### YOUR GOAL
Reproduce every line of text in the items below word for word, leaving out the pictures.

### EXTRACTED INFORMATION

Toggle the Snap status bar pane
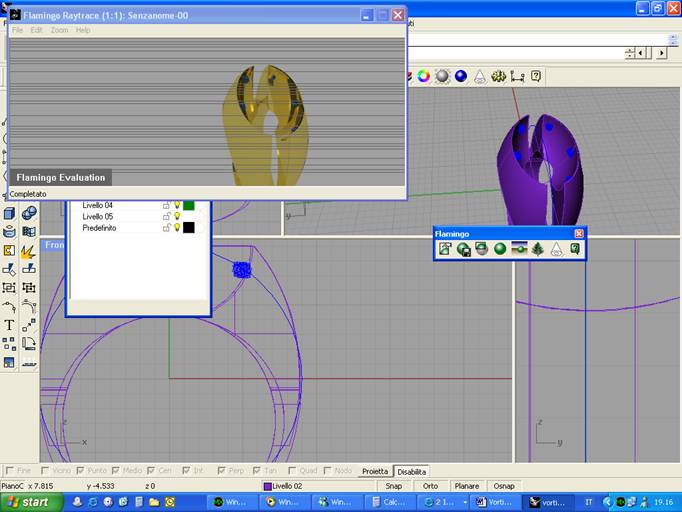682x512 pixels. tap(394, 486)
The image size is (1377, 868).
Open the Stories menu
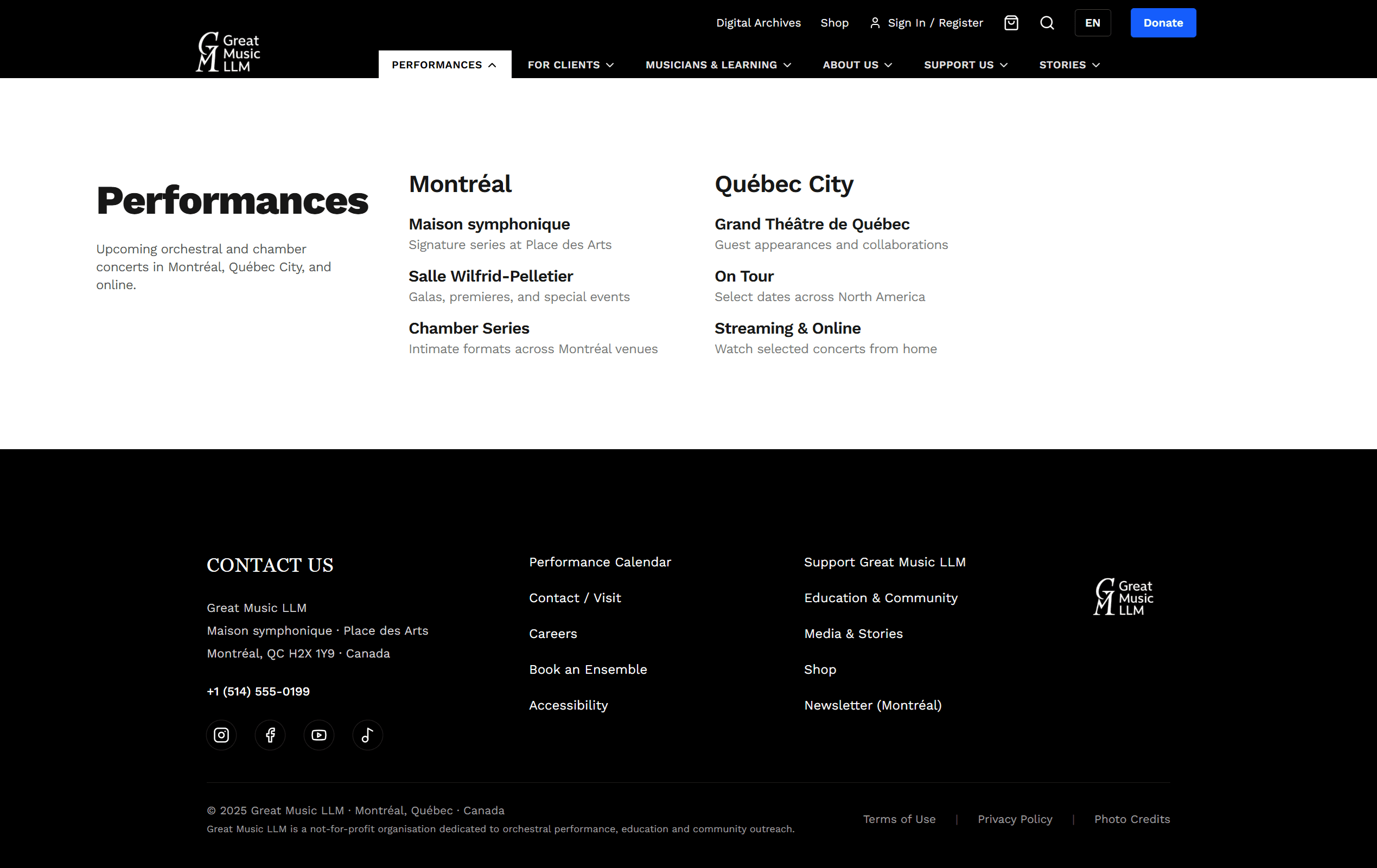1069,65
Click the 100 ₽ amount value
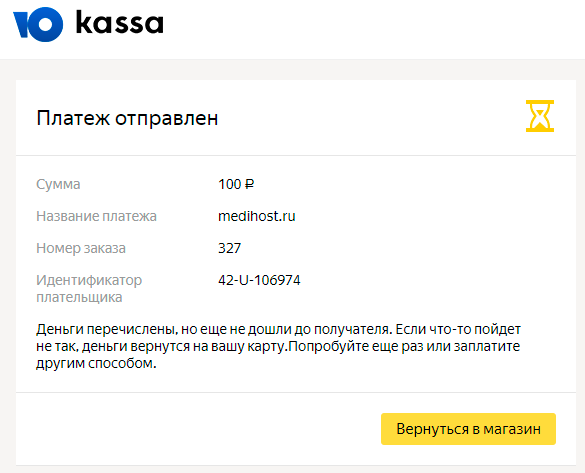The width and height of the screenshot is (585, 473). 236,184
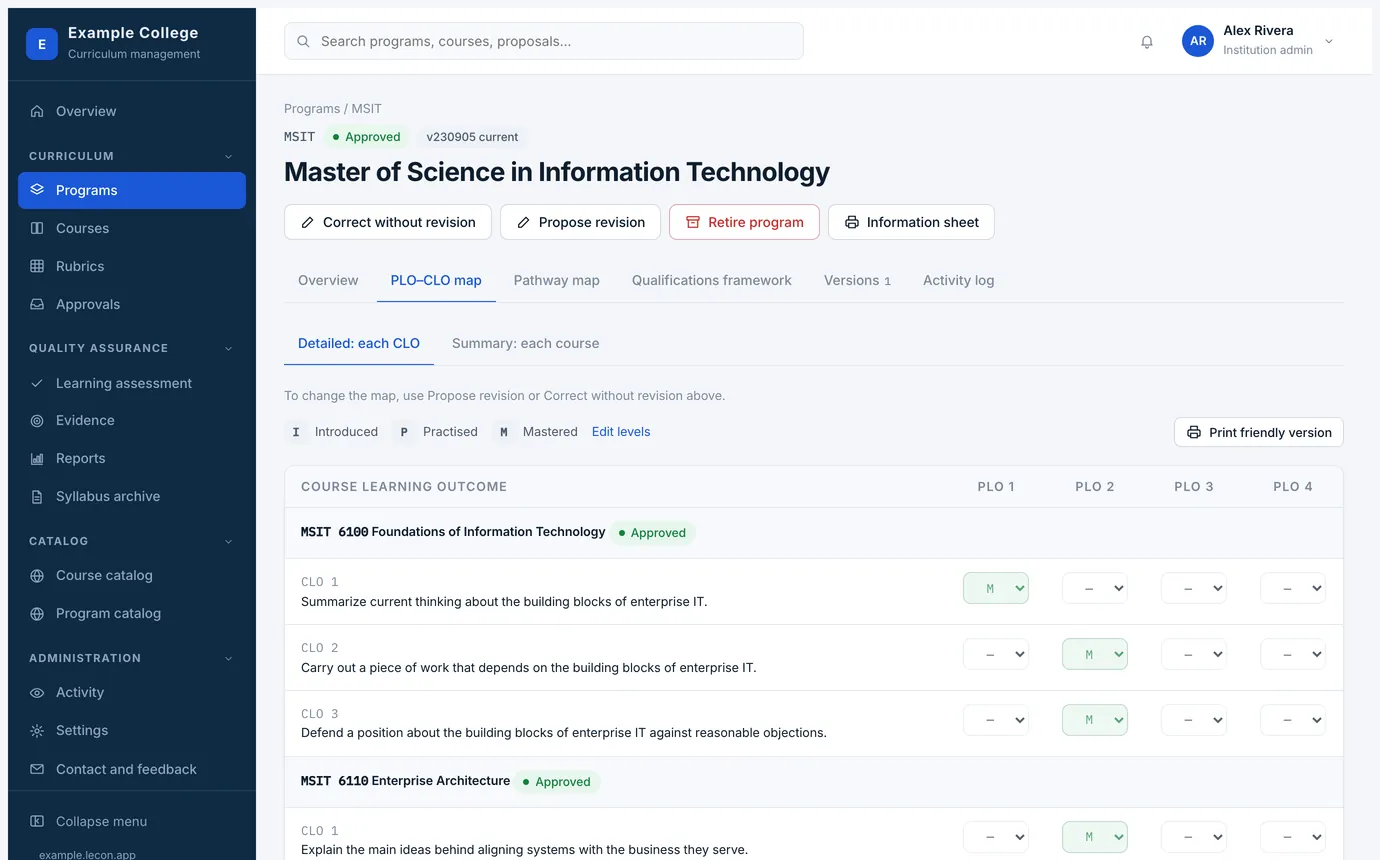The image size is (1380, 860).
Task: Click the Reports bar chart icon
Action: tap(37, 459)
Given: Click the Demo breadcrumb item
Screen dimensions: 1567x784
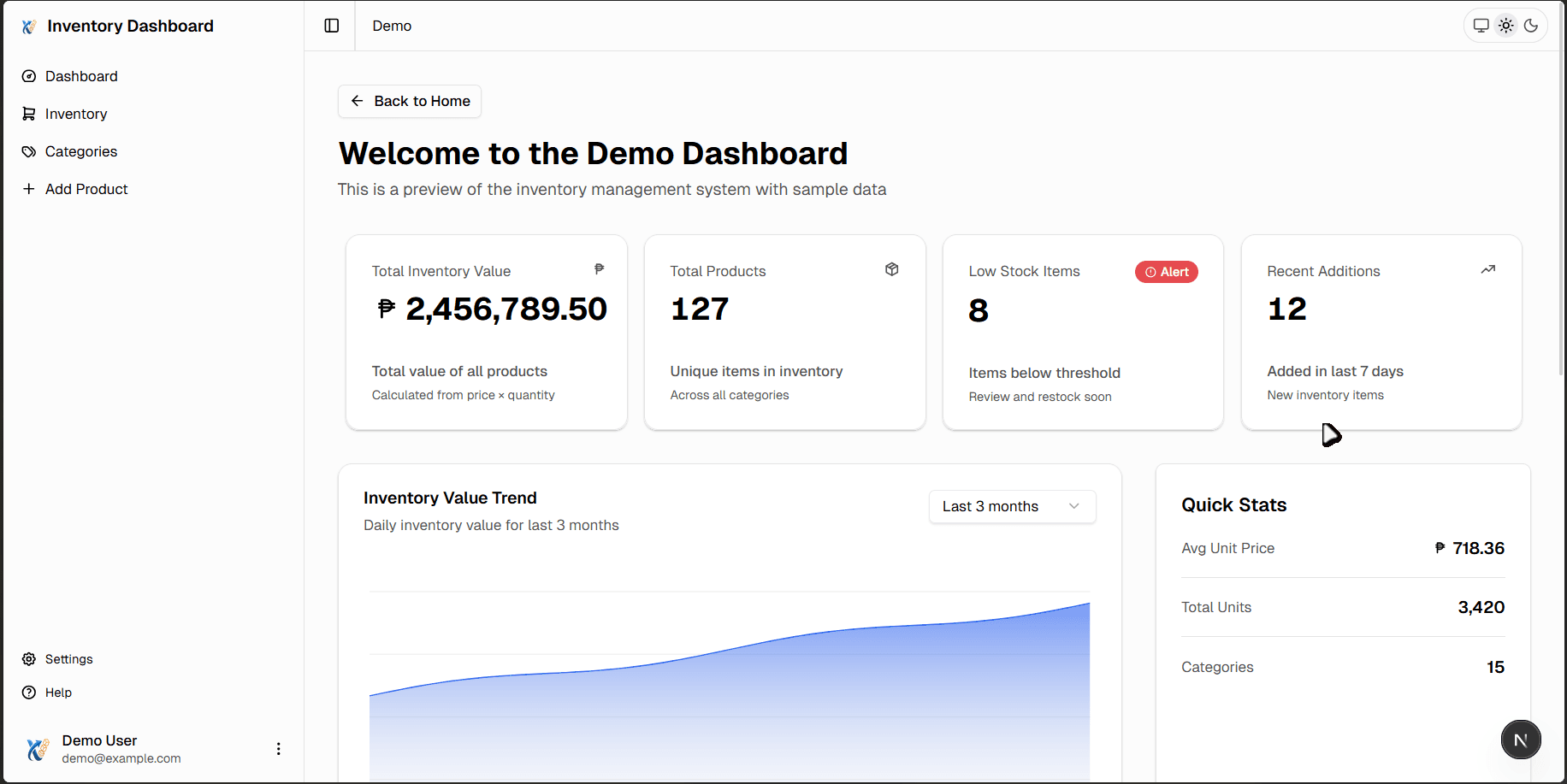Looking at the screenshot, I should click(x=391, y=26).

### RESPONSE TO THE TASK
Toggle the Snap status bar pane
682x512 pixels. tap(394, 486)
The image size is (1377, 868).
Open the Stories menu
1069,65
Click the 100 ₽ amount value
The width and height of the screenshot is (585, 473). 236,184
The image size is (1380, 860).
Task: Click the Reports bar chart icon
Action: tap(37, 459)
Given: Click the Demo breadcrumb item
Screen dimensions: 1567x784
Looking at the screenshot, I should click(x=391, y=26).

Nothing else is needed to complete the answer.